By Suzanne Koudsi; Jere Doyle; Charles Cangro; Daniel Shapiro; Joe Votava; William Zabel

(FORTUNE Magazine) – Few things can clear a room full of people faster than the mention of taxes. And with today's bullish economy creating new wealth in the form of soaring Internet IPOs and valuable stock options, taxes seem more complicated than ever. So FORTUNE gathered five of the sharpest tax lawyers and accountants around to help demystify America's most dreaded obligation.

Attorneys William Zabel and Daniel Shapiro, who are both partners at Schulte Roth & Zabel in New York, shared their expertise on high-net-worth individuals. Joe Votava, a partner at the law firm of Nixon Peabody in Rochester, N.Y., and president of the International Association for Financial Planning, focused on personal finance, while Jere Doyle, first vice president at Mellon Private Asset Management in Boston, explained the ins and outs of retirement plans. Finally, Charles Cangro, who specializes in estate and business succession planning, offered insights gleaned from his nine years at the accounting firm Ernst & Young. Here's what they had to say:

Given the current economic landscape, especially all the money being made on IPOs and in the stock market, what are the main issues that your clients have been confronting?

Cangro: With the success of Internet companies, very young folks are acquiring a large amount of wealth. There are dilemmas associated with doing planning for these individuals, who are so young and so early on in their lives. For example, if you're 30 years old, recently married, and don't have any children, it's difficult to do any long-term estate planning. Plus, young entrepreneurs are more likely to liquidate their holdings and move on to other ventures. That means they could face large capital gains taxes.

Shapiro: I've also seen the problem of big capital gains, whether it's from an IPO or just from long-term holdings.

What are some of the things people should do to protect their 401(k)s and IRAs?

Doyle: First of all, they should do some planning upfront. For example, if they have a spouse, they should name the spouse as the beneficiary so the spouse can avoid estate taxes when the IRA owner dies. When people name their children as beneficiaries, they're really shooting themselves in the foot, because then the marital tax deduction doesn't apply.

Cangro: A surprising number of people don't participate in their 401(k)s because they find them confusing.
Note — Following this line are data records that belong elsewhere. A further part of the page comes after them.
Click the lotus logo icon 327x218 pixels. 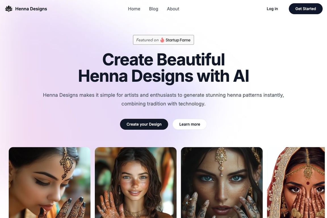coord(9,9)
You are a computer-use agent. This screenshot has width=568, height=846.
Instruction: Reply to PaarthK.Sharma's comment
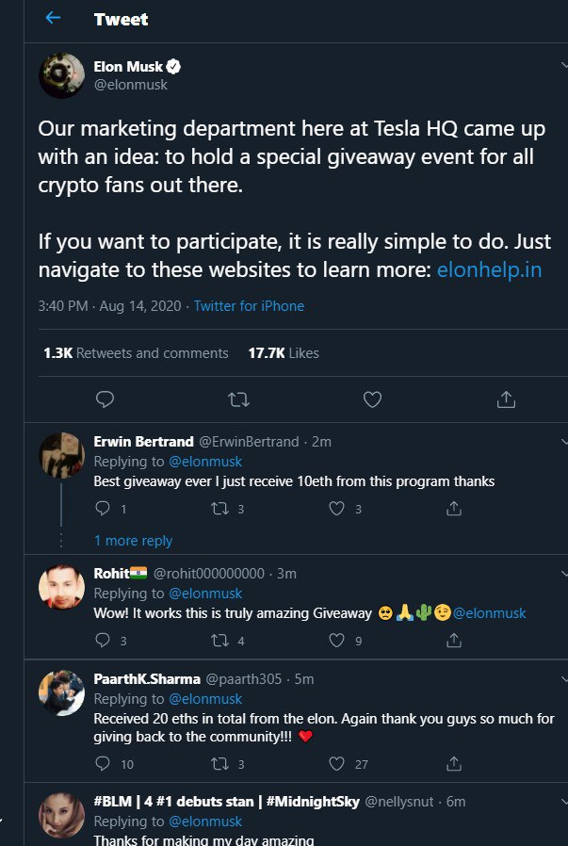[x=104, y=763]
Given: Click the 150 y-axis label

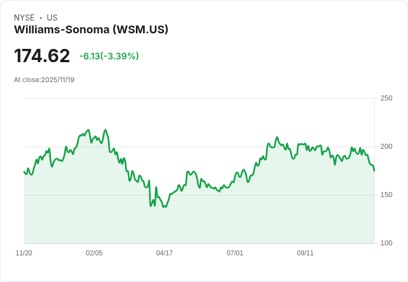Looking at the screenshot, I should point(386,195).
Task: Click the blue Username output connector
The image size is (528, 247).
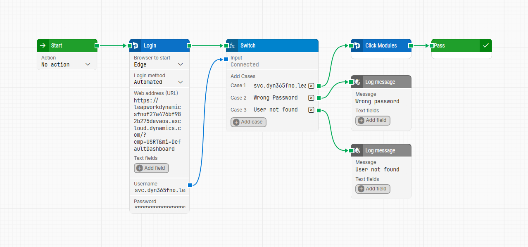Action: coord(190,185)
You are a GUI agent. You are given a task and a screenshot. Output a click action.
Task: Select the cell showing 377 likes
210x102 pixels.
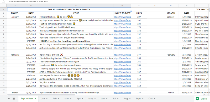coord(139,55)
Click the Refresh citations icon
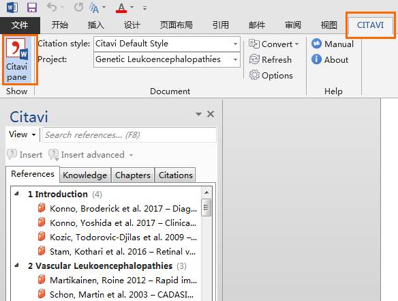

In my opinion, if you can afford to invest in a 401(k), you should. It definitely makes sense because of the tax advantages.

What else should people be doing in terms of their IRAs?
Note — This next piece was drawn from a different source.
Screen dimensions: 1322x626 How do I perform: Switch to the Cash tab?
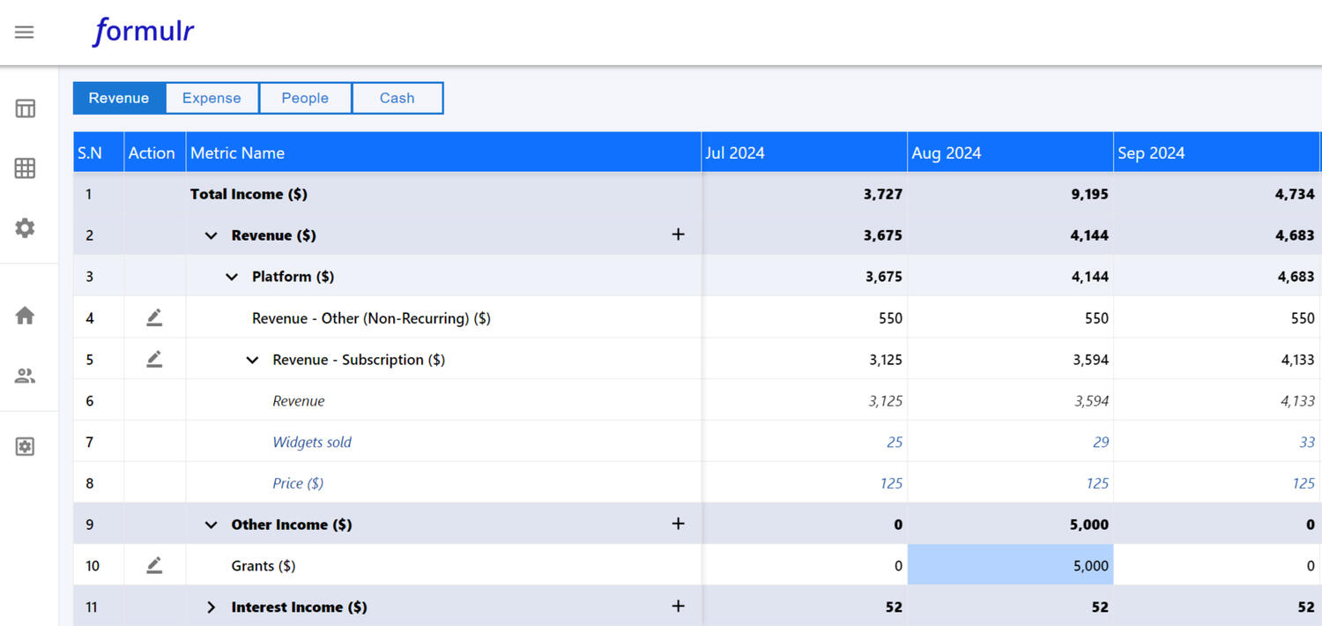(397, 98)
Doyle: For starters, they can withdraw money any time after they are 59 1/2. After paying income tax on that withdrawal, they can then use the proceeds to purchase life insurance in an irrevocable life insurance trust. When the IRA owner dies, the life insurance proceeds will go to the irrevocable trust, and the trustee can use the insurance money to pay the estate tax that is normally due on an IRA at death. It sounds complicated, but this strategy is better than paying taxes directly out of the IRA because it preserves the principal in the IRA while gaining assets from the insurance policy.

Are there any income tax shelters left that people should think about?
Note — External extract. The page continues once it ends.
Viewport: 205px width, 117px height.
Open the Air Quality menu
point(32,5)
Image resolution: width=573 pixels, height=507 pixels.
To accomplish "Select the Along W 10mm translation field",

Shapiro: One of the tax shelters that is still around is just a straight gift of appreciated assets to charity. It surprises me that more people don't use it. Also, people who have to borrow are using home-equity loans, rather than other loans, so that they can benefit from the interest tax deduction. Interest payments on home-equity loans of $100,000 or less are tax deductible.

You mentioned the home-equity loan. Does it make sense for people whose kids are facing college to take a home-equity line of credit instead of a regular bank loan?

Doyle: If you can't qualify for a government-backed college loan, a home-equity loan makes sense, since borrowers don't get a tax deduction on a regular bank loan.

Are more and more people turning to home-equity loans for a handy tax deduction?

Doyle: Really, people are using the $100,000 home-equity loan for everything, whether it's to buy a car, to buy a boat, to take a trip to Las Vegas, or to educate their children. It's a catch-all, and it's not as if you need to use the money on your house for the interest to be tax-deductible.

What are you seeing in terms of the alternative minimum tax (AMT)?

Cangro: The AMT is one of those good-news, bad-news stories. The good news is that long-term capital gain rates came down to 20%, but the bad news is that the reduction in the capital gain rates has increased the snare of the AMT.

Votava: If you have incentive stock options and don't go through proper tax planning when you exercise them, it's possible the bite from the AMT could be pretty significant. That's something to look out for.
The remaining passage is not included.